◆ PROBLEM DESCRIPTION: How would the passage from Ulpian on the duties of a proconsul go on? Write its next part, picking up right after the final sentence.

De officio proconsulis libri
Ex libro IX
Ulpianus, On the Office of Proconsul, Book IX. Governors should hear the complaints of patrons against their freedmen, and their cases should be tried without delay; for if a freedman is ungrateful, he should not go unpunished. Where, however, the freedman fails in the duty which he owes to his patron, his patroness, or their children, he should only be punished lightly, with a warning that a more severe penalty will be imposed if he again gives cause for complaint, and then be dismissed. But if he is guilty of insult or abuse of his patrons, he should be sent into temporary exile. If. he offers them personal violence, he must be sentenced to the mines. The same rule will apply where he has caused them annoyance by means of a vexatious lawsuit, or suborned an informer against them, or has attempted to make some accusation against them.
The Same, On the Duties of Proconsul, Book IX. Persons who carry bags, and make use of them for forbidden purposes, by purloining or carrying away portions of property, and also those called derectarii, that is to say, such as introduce themselves into apartments with the intention of stealing, should be punished more severely than ordinary thieves, and therefore they are sentenced for a term to the public works, or are scourged and then discharged, or are deported for a certain time.

◆ RECORD EXCERPTS:
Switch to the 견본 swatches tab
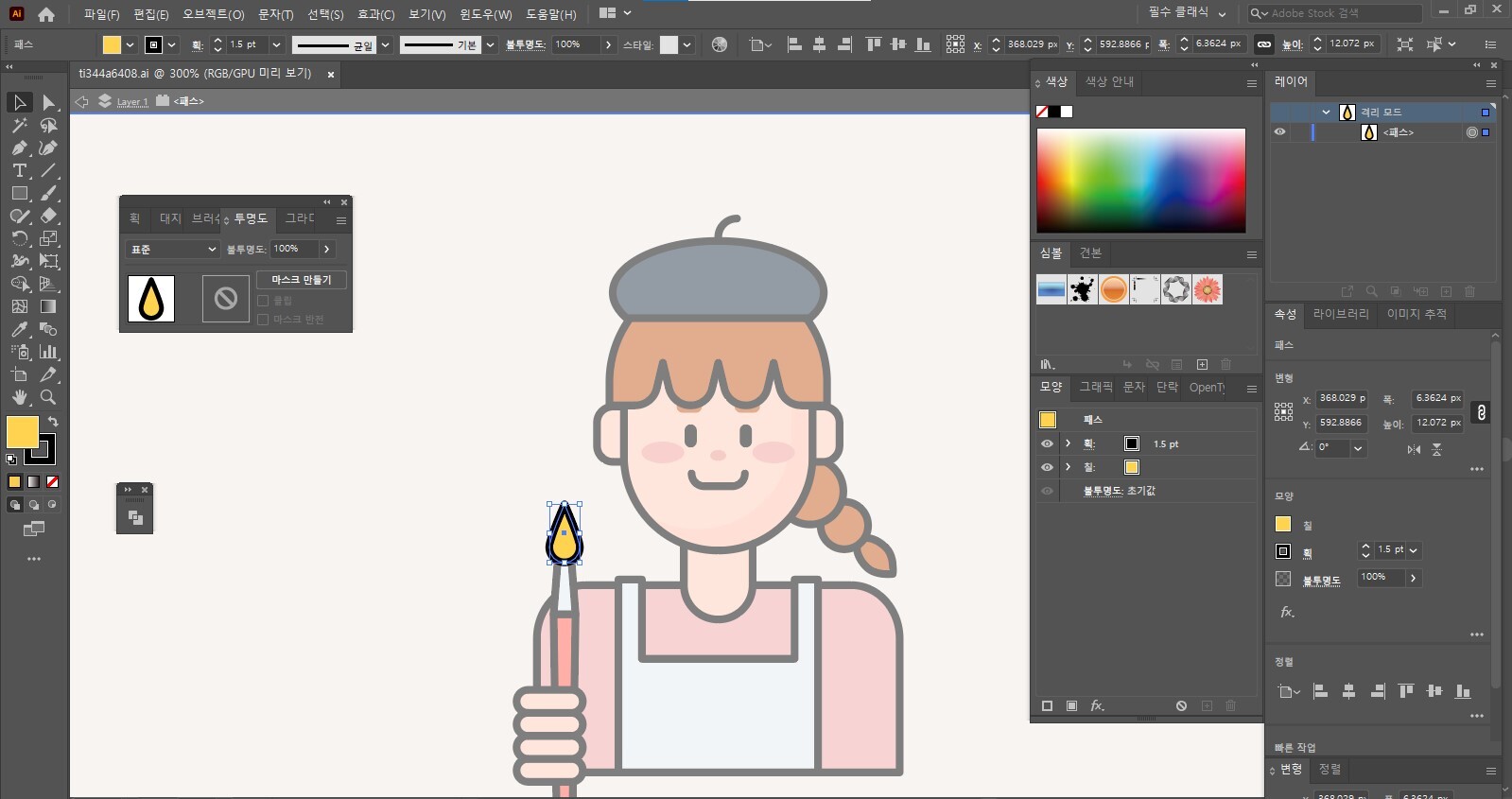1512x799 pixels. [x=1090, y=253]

--

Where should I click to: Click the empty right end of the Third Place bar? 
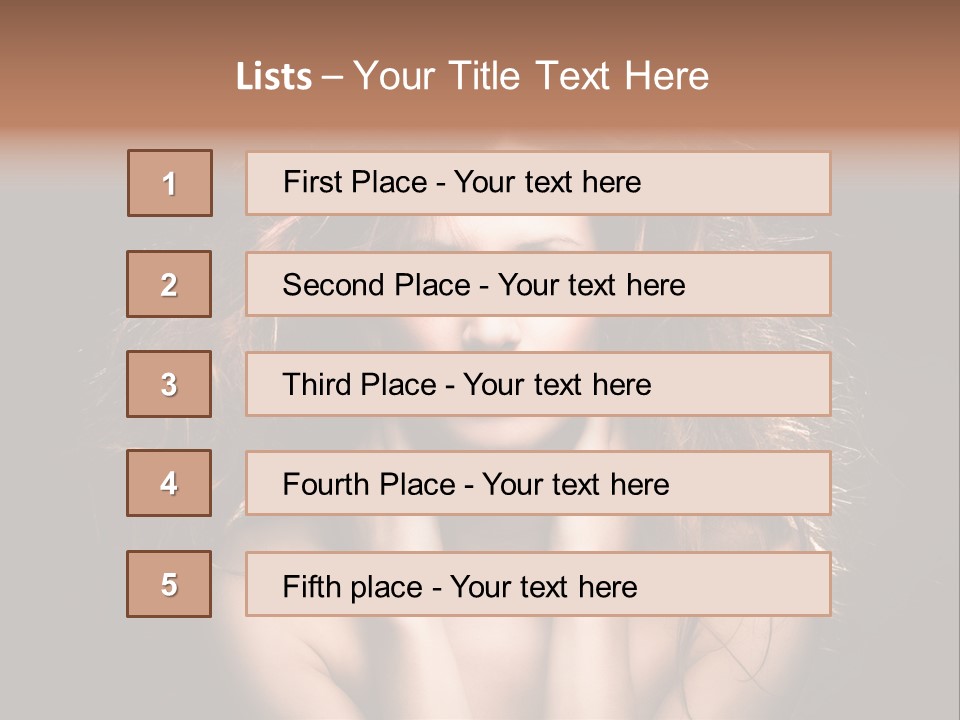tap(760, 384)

--

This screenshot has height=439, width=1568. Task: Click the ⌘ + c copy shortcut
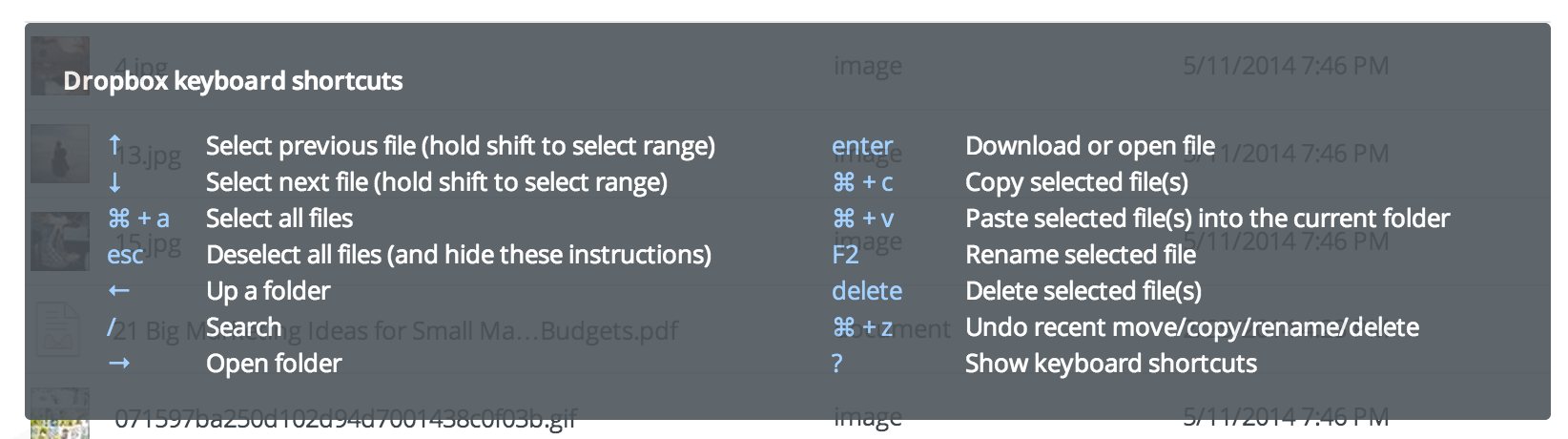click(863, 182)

◆ ANSWER TO THE PROBLEM:
The Same, In the Same Book. There are, besides, crimes over which the Governor has jurisdiction; as, wherever anyone alleges that documents belonging to him have treacherously been given to another, for the prosecution of this offence was assigned by the Divine Brothers to the Prefect of the City.
The Same, In the Same Book. There are certain offences which are punished in accordance with the customs of the provinces in which they are committed; as, for instance, in the Province of Arabia a certain crime, designated “the placing of stones,” is known, the nature of which is as follows: The majority of the people are accustomed to set stones in the field of an enemy, which indicate that if anyone cultivates the field, he will suffer death through the snares of those who deposited the stones there. This proceeding causes such fear that no one dares approach the field in apprehension of the cruelty of those who placed the stones on the land. Governors are accustomed to inflict the extreme penalty for the commission of this offence, because it itself threatens death.
The Same, In the Same Book. In Egypt, anyone who breaks or injures dykes (these are levees which retain the water of the Nile) are also punished in an arbitrary manner, according to their civil condition, and the measure of the offence. Some of them are sentenced to the public works, or to the mines. Anyone, also, who cuts down a sycamore tree, can also be sentenced to the mines, according to his rank, for this offence is also punished arbitrarily, and by a severe penalty, because these trees strengthen the dykes of the Nile by which the inundations of that river are distributed and restrained, and the diminution of its volume arrested. The dykes, as well as the channels cut through them, afford ground for the punishment of those who interfere with their operation.
Ulpianus, On the Duties of Proconsul, Book IX. It should be remembered that, at present, those who are guilty of this offence are punished with an arbitrary penalty.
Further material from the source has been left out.